Toronto has some challenges to address as the population grows, housing becomes more expensive, and wage growth stagnates.
A new report from the Toronto Foundation highlights the inequalities that face thousands of Torontonians and the need to ensure that the city is viable.
"Despite our self-image, Toronto does not work for all. In fact, for a growing majority, life in the city poses a serious struggle, and the trend lines suggest things will get worse before they get better," says Sharon Avery, president and CEO, Toronto Foundation. "For those who think that things are no tougher today, Toronto's Vital Signs is a wake-up call. We've compiled more data than ever before and the evidence is clear: inequality is the new normal."
Widening wealth inequality is an issue for the city’s youth, newcomers, and racialized communities, who have had no inflation-adjusted increases in income over the last 30 years.
Meanwhile, older, white, residents have seen their income grow by 60% in that period.
Those with lower incomes are facing increasing challenges of rising housing costs and other costs of living; and their debt burden is increasing.

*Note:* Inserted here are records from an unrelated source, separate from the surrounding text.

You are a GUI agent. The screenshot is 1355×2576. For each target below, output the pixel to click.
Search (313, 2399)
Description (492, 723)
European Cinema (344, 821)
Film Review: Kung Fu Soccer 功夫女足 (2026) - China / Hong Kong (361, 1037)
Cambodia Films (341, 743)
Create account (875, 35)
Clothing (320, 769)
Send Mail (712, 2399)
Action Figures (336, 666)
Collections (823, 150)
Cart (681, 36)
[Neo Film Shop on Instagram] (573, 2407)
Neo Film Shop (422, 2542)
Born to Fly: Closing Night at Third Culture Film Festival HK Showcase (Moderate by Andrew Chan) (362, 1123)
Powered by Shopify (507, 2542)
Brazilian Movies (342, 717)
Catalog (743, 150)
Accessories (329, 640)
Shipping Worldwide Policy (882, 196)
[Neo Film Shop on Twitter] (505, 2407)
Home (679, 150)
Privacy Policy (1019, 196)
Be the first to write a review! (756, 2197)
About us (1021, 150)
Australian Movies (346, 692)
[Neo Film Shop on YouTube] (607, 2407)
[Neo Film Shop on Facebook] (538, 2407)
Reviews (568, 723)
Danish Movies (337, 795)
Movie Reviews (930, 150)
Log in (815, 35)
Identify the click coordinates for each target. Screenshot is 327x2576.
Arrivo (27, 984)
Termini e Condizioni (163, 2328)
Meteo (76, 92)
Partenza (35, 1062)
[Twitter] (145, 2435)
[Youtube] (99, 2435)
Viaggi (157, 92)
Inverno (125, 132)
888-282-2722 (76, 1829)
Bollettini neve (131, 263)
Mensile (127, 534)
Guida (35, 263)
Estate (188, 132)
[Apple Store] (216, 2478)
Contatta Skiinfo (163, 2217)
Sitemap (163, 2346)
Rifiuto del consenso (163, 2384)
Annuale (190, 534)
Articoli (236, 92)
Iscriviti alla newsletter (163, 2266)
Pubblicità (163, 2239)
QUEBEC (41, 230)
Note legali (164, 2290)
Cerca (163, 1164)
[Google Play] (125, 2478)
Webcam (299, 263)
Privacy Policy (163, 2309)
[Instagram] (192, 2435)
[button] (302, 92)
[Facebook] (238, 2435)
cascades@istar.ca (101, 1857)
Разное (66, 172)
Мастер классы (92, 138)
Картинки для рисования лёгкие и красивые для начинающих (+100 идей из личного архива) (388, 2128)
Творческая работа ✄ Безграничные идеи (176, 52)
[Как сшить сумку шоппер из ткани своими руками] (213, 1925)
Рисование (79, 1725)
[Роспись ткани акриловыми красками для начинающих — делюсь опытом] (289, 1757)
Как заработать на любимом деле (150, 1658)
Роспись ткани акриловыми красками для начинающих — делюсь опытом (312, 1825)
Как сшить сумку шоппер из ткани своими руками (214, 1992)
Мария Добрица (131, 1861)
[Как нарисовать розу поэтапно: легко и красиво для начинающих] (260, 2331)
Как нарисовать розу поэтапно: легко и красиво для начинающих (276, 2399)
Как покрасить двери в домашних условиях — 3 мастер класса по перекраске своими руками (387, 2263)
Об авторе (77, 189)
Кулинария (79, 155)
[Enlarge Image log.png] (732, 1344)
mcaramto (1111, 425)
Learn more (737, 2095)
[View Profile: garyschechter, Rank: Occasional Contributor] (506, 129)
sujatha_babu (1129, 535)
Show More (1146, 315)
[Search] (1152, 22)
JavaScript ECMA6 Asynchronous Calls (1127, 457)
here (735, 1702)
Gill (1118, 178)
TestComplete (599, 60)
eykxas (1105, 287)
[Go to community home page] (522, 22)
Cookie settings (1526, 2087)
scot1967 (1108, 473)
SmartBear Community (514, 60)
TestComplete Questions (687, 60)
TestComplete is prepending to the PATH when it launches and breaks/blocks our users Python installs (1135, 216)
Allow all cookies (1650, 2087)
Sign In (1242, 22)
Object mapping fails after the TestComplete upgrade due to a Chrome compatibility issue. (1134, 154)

"The report confirms that the old ways aren't working. New voices and new actors are needed at the table to fight inequality," says Avery. "Ahead of the upcoming election, we can use Toronto's Vital Signs report to ask our leaders how they will ensure Toronto's gains are not overwhelmed by growing pains and exclusions. At Toronto Foundation, we believe philanthropy is everybody. We want to build a culture of reciprocity in this city."